全ての予測値と教師データの差の二乗を足し合わせ、データのサンプル数で割ります。差を二乗するのはデータからマイナスの値をなくすためです。(誤差に-は不要なため)
L = \frac{1}{N}\sum_{n=1}^{n} (y_{n} - t_{n})^2
\begin{align} L: 損失関数 \\ N: サンプル数\\ y_{n}: n番目の予測値\\ t_{n}: n番目の教師データ(正解の値) \end{align}
それでは実際に上記の式に値をあたはめてみましょう。
L = \frac{1}{1} \times (26 - 10)^2 = 256
STEP5, 6
ここまで図の左から右へ順伝播を行い、予測値と誤差を計算する流れをみてきました。計算された予測値が26でした。教師データ10との差が16となりますので、こちらのモデルの精度は悪い状態だと分かるかと思います。ここで感覚的にw14の値がもう少し小さくなれば良いのではないかなどが検討できるかと思います。
(例:w_{14}を1とすれば予測値が13となる)
そこで今度は図の右から左へ逆伝播を行い、誤差を各層に伝えて行くことで重みの値を最適化していきます。逆伝播の計算は数学的に難しい部分でありますので、今回は説明を割愛します。処理のイメージのみ理解するようにしてください。

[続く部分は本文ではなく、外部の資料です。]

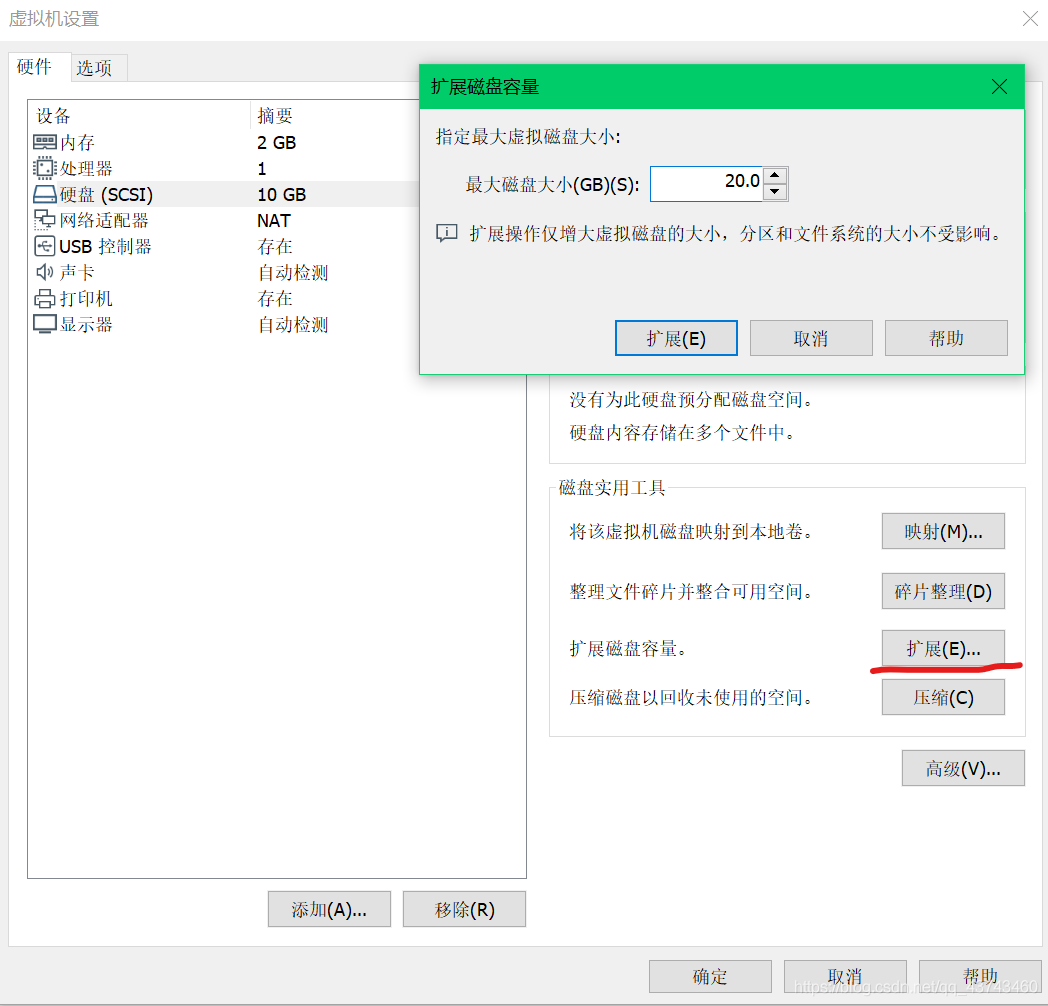Increase disk size with up stepper arrow
This screenshot has width=1048, height=1006.
[x=775, y=174]
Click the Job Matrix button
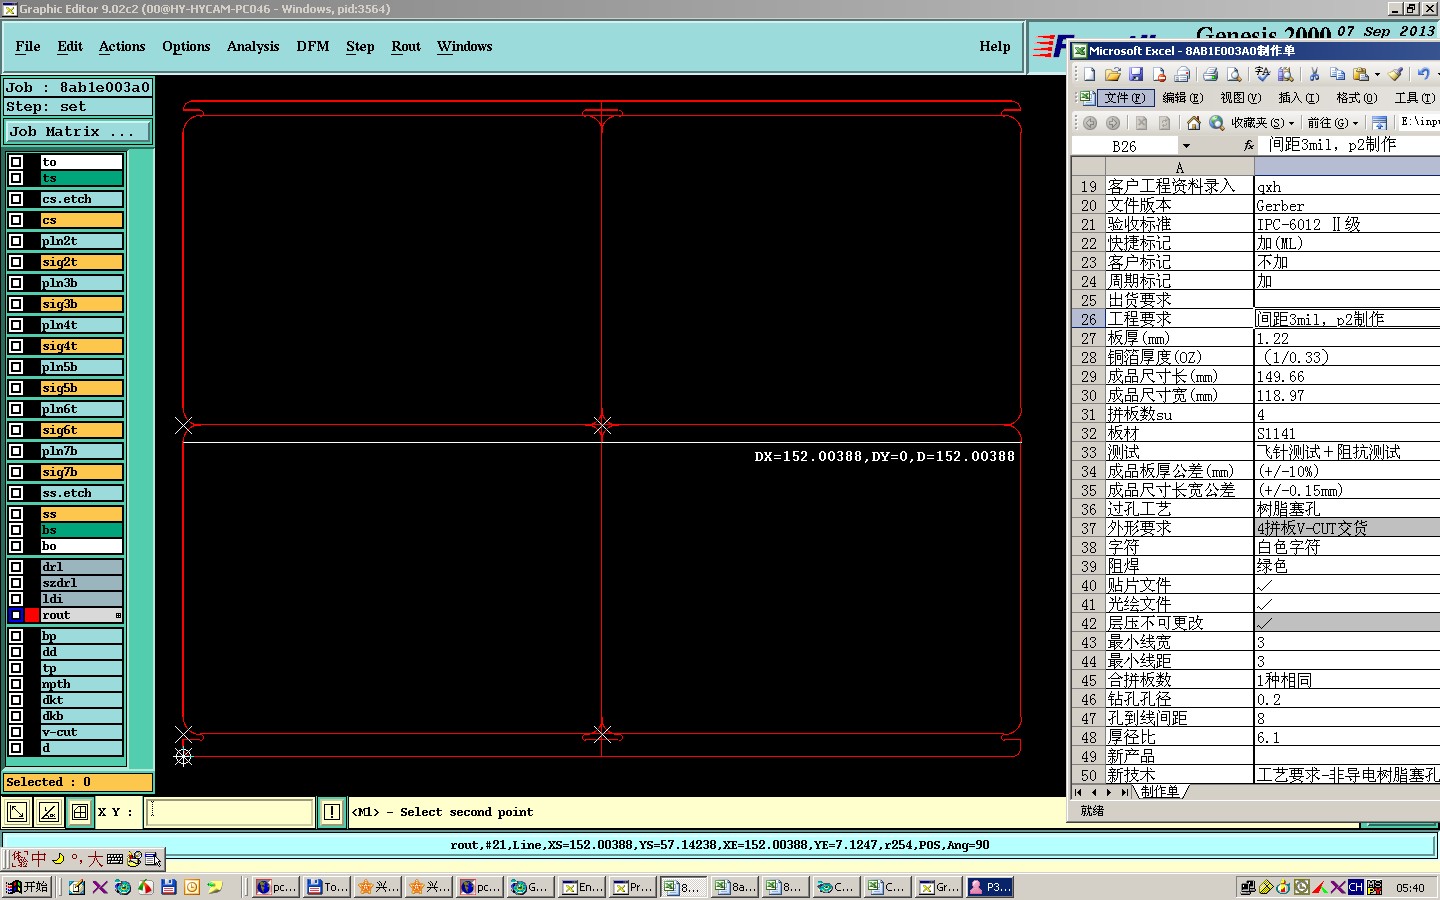 [77, 132]
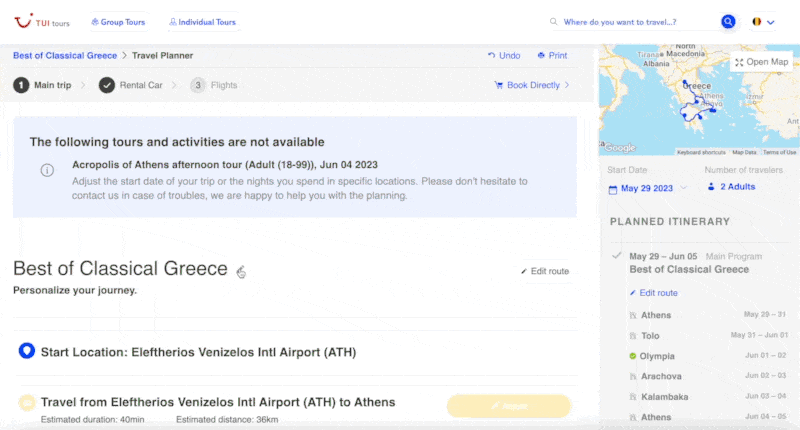Click the calendar icon beside start date
Viewport: 800px width, 430px height.
(613, 187)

そして、再度順伝播を行い、予測値と誤差を計算し、誤差ができる限り最小となるように順伝播と逆伝播を繰り返し行います。これがディープラーニングの基本的な計算の流れとなります。
まとめ
今回は数学の視点からディープラーニングの処理の流れを説明しました。この流れをしっかり理解しておくことで実際にディープラーニングを実装する際も、スムーズに処理の流れを実装することができると思います。各STEPをしっかり抑えるようにしてください。